==== Provided passage ====

White later says he learned to love his city again running in the hills by the sea and literally smelling the roses, but it has the ring of empty promise. They need to get out of San Francisco, they say, back to the comfortable confines of White’s parents’ house in Santa Cruz, where they recorded much of Album. They talk about moving an hour outside of the city to a spacious place with no distractions and plenty of time to make music. Maybe that will happen.
My last night in California, after a huge meal of dim sum curated by White, we head back to his and Owens’ house along with Anderson and Sandy Kim, their constant companion and documentarian. They buy coke, get high, drink beers. Everyone gets lethargic but antsy and we listen to Beyoncé. Are we going out or are we staying in? We’re going out, but no one goes anywhere. Anderson is concerned that he’s spending too much time at the house and will arrive late to Girls’ sometime drummer Garett Goddard’s DJ night. He is trying not to freak out but he is freaking out. Kim is excited, making Owens pose standing on his bed, framed by pastel curtains. Around midnight, we finally head to Beauty Bar for Smith’s night, which is apparently where all the pretty girls in San Francisco go. They are all immaculate or sloppy, wearing good makeup or none at all, have huge tattoos or big glasses. They wear floral or African prints or bowler caps, and everything was bought at the thrift store, ragamuffin chic. And they are all, of course, friends with White and Owens, who are greeted like war heroes. Owens comes alive while White reclines with his whiskey. He is still high. He points out the window to a girl he doesn’t know, maybe the only one in her posse. She is cute, just as cute as all of them. He seems to ponder flirting, but just leans. Owens sneaks on to the dancefloor while I’m dancing to Morrissey and making eyes at a girl maybe born in the ’90s, and bearhugs me. He’s wearing an oversized wooly flannel and it itches. Until then, I wasn’t sure if he liked me at all. White’s approval is easy enough to gauge—his nurture makes Girls possible. Owens’ wild and wily energy makes Girls so impossibly tantalizing. Everyone wants someone they can save and Owens has heaps of helplessness, but the difference between him and a hustler is that he knows how to be grateful.

====

**Apply what you read:**
(a) Which places does the passage about White and Owens mention by name?
(b) Can you carry on the passage about White and Owens from after its final sentence?

==== Data supplied ====

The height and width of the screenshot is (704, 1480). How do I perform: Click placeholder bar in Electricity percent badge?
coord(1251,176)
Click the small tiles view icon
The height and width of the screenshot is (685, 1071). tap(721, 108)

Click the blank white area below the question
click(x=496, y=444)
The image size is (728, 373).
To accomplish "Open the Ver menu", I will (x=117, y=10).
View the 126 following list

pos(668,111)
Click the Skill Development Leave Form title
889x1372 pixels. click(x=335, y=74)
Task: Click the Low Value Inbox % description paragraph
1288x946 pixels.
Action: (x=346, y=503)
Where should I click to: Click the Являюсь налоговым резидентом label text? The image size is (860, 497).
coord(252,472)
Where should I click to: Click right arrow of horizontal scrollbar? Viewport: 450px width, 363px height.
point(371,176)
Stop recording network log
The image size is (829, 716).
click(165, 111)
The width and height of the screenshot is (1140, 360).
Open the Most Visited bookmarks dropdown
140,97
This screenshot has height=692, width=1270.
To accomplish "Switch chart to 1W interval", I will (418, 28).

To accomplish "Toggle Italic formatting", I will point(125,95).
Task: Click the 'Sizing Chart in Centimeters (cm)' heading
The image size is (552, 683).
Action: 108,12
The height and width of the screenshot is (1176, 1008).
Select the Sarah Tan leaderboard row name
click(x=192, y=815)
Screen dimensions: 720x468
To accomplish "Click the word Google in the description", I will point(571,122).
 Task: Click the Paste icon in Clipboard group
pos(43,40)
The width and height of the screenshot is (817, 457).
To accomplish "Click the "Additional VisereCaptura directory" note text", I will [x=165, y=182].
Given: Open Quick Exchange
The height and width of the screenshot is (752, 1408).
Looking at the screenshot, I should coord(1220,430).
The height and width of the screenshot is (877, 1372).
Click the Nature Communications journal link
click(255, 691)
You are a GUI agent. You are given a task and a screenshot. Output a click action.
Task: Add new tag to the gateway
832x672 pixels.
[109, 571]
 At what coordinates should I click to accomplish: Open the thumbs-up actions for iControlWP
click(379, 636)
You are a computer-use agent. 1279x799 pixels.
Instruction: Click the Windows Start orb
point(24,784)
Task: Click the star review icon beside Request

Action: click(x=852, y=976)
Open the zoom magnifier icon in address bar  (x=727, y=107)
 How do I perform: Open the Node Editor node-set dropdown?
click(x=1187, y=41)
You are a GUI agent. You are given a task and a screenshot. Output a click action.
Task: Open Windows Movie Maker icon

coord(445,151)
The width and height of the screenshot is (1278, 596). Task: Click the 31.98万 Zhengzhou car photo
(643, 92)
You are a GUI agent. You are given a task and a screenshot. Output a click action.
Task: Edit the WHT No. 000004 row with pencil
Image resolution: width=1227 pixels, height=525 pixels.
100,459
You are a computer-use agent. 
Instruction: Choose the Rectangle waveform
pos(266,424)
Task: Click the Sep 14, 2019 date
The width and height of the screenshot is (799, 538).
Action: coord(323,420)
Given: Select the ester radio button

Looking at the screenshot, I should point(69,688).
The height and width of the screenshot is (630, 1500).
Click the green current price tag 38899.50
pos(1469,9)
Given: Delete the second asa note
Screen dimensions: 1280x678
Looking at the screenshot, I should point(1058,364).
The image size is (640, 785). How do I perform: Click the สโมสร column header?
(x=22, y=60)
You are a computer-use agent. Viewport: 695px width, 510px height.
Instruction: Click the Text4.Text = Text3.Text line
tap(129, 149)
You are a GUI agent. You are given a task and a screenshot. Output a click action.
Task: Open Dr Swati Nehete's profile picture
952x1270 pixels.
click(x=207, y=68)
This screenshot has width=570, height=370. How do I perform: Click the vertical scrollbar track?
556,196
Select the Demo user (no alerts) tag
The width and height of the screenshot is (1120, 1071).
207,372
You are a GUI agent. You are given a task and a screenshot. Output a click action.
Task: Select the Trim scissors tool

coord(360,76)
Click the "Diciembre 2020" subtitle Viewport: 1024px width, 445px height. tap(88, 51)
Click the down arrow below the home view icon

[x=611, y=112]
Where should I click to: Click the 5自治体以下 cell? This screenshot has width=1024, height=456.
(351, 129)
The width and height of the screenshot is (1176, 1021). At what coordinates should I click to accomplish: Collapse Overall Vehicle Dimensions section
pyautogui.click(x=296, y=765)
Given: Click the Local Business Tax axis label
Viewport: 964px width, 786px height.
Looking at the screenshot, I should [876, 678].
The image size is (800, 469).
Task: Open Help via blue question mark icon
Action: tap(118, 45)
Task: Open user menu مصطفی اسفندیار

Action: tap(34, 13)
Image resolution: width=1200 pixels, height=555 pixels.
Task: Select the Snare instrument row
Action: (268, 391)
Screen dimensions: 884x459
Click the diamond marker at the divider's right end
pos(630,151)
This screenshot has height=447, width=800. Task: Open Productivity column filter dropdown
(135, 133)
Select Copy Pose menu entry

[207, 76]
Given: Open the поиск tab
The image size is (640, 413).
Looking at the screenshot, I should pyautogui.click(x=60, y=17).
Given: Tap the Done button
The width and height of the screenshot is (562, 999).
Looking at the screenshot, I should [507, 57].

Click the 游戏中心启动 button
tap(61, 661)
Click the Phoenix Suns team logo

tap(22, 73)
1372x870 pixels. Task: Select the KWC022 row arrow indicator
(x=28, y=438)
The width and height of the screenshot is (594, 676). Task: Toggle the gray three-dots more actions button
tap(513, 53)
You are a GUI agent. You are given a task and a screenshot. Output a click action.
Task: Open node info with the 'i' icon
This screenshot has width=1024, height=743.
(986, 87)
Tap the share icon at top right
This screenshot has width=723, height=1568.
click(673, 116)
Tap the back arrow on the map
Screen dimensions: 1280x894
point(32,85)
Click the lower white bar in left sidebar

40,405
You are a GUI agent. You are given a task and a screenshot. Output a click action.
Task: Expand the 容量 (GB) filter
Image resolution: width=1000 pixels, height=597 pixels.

====

**Numbered responses:**
(a) San Francisco, Santa Cruz, California, Beauty Bar

(b)
After last call everyone moves to the apartment of Hayden Shiebler, whom Owens has been seeing for about a year, though with some gaps and dalliances. He says she doesn’t mind. She’s beautiful, with auburn hair and big eyes, squeaky voice and tempered demeanor, the kind of girl so cool her aura emits waves that rot insecure guts. But because he was basically brought up on another planet, Owens doesn’t have the receptors for that kind of thing. Girls can tell. Shiebler’s loft has bright green walls, a huge fat cat and a small
fire escape overlooking Mission Street. No one is out, not even the crazies. Someone finds some pot and someone puts on Mariah Carey. A 20-year-old girl with a lot of tattoos worries out loud about finding a fake ID. Hayden’s roommate comes to her door, which has no doorknob, seeming like she wants to tell us to be quiet but doesn’t say anything. She’s not wearing pants. Anderson is passed out on the couch. Kim and her boyfriend are lying on the bed. Somebody gets a nosebleed. It’s almost four before anyone goes home, though for the last two hours White has been saying he wished he hadn’t gone out. This is their San Francisco—cheap drugs, young girls, pop music—the kind of gnarly place always filled with brutal lows and insane highs. There’s all the time in the world and no one’s got anything better to do than stoke your dreams. It’s a fast and loose way to live, but to be honest, if you’ve got the stomach, it’s kind of glorious.